Une comédie brillante et acide irriguée
par une belle joie de vivre et d’aimer librement

«Un mari idéal» est considéré comme l’un des chefs d’œuvre du théâtre anglais. Mais attention, dans cette comédie brillante, rien n’est jamais tout à fait comme l’on pense. L’homme parfait porte son secret. Son épouse parfaite, évidemment bonne chrétienne, s’avère tout à coup incapable de comprendre et de pardonner. L’aventurière sans scrupule se révèle sincèrement éprise du dandy et celui-ci est en fait l’homme le plus honnête de tout ce petit monde, ayant pour principal défaut l’habitude de toujours dire exactement ce qu’il pense.
Jubilatoire et drôle

"Un mari idéal" (An ideal Husband) fut représenté pour la première fois en janvier 1895, deux mois avant qu'Oscar Wilde ne se décide à intenter au Marquis de Queensberry le procès qui le contraindra à l'exil. Wilde est alors au sommet de son talent et de sa gloire.

Et c’est avec humour et poésie qu’Oscar Wilde s’en prend, avec cette comédie, aux vices de la société victorienne du tournant du siècle, cynique et décadente. Il tend à l’aristocratie et à la bourgeoisie britannique un miroir dénué à la fois de complaisance et de cruauté.


Oscar Fingall O’Flahertie Wills Wilde est né à Dublin le 15 octobre 1854. Il est le fils d’un chirurgien irlandais de réputation internationale, William-Robert-Wills Wilde (1815-1876), passionné d’archéologie et auteur d’un ouvrage sur Jonathan Swift. Sa mère, épousée en 1851, Jane Francesa Elgee (1821-1896), est une poètesse pleine de ferveur nationaliste, qui dans les années 1840, soutient la cause irlandaise face à l’Angleterre. Petite nièce de Charles Mathurin, l’auteur de Melmoth, elle publie ses premiers poèmes sous le pseudonyme de Speranza.

* **Exercices à traiter**:
**1.** Recopiez l'extrait de la page depuis « Une comédie brillante » jusqu'à « ce qu’il pense. » inclus.
**2.** Répondez à ces questions d'après l'extrait de la page :
(a) En quel mois et quelle année « Un mari idéal » fut-il représenté pour la première fois ?
(b) Dans quelle ville Oscar Wilde est-il né ?
(c) Sous quel pseudonyme sa mère publie-t-elle ses premiers poèmes ?

* **Données fournies**:
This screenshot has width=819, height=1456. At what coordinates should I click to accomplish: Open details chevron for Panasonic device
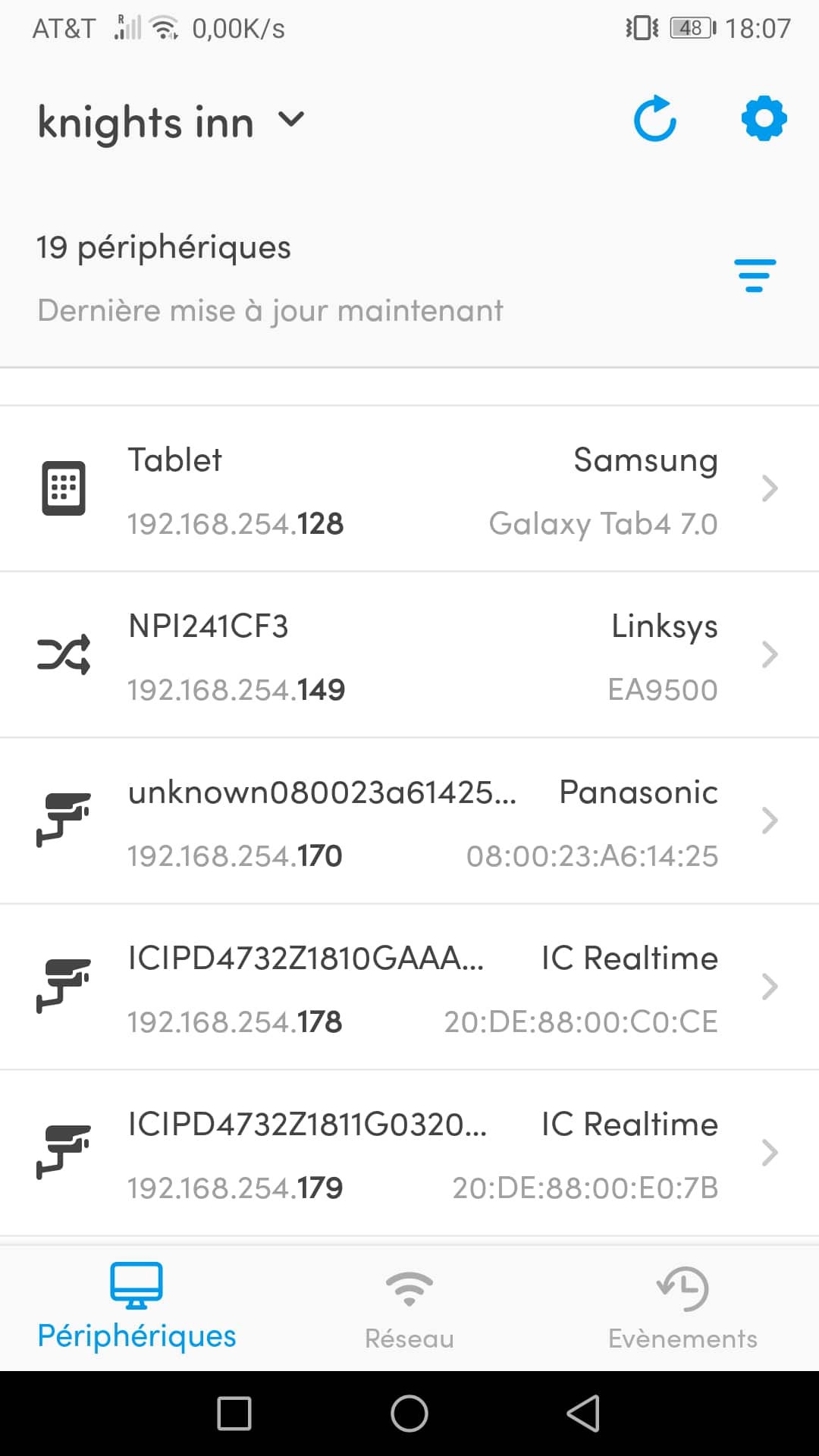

* **Réponses aux exercices**:
**1.**
Une comédie brillante et acide irriguée
par une belle joie de vivre et d’aimer librement

«Un mari idéal» est considéré comme l’un des chefs d’œuvre du théâtre anglais. Mais attention, dans cette comédie brillante, rien n’est jamais tout à fait comme l’on pense. L’homme parfait porte son secret. Son épouse parfaite, évidemment bonne chrétienne, s’avère tout à coup incapable de comprendre et de pardonner. L’aventurière sans scrupule se révèle sincèrement éprise du dandy et celui-ci est en fait l’homme le plus honnête de tout ce petit monde, ayant pour principal défaut l’habitude de toujours dire exactement ce qu’il pense.

**2.**
(a) En janvier 1895.
(b) À Dublin.
(c) Speranza.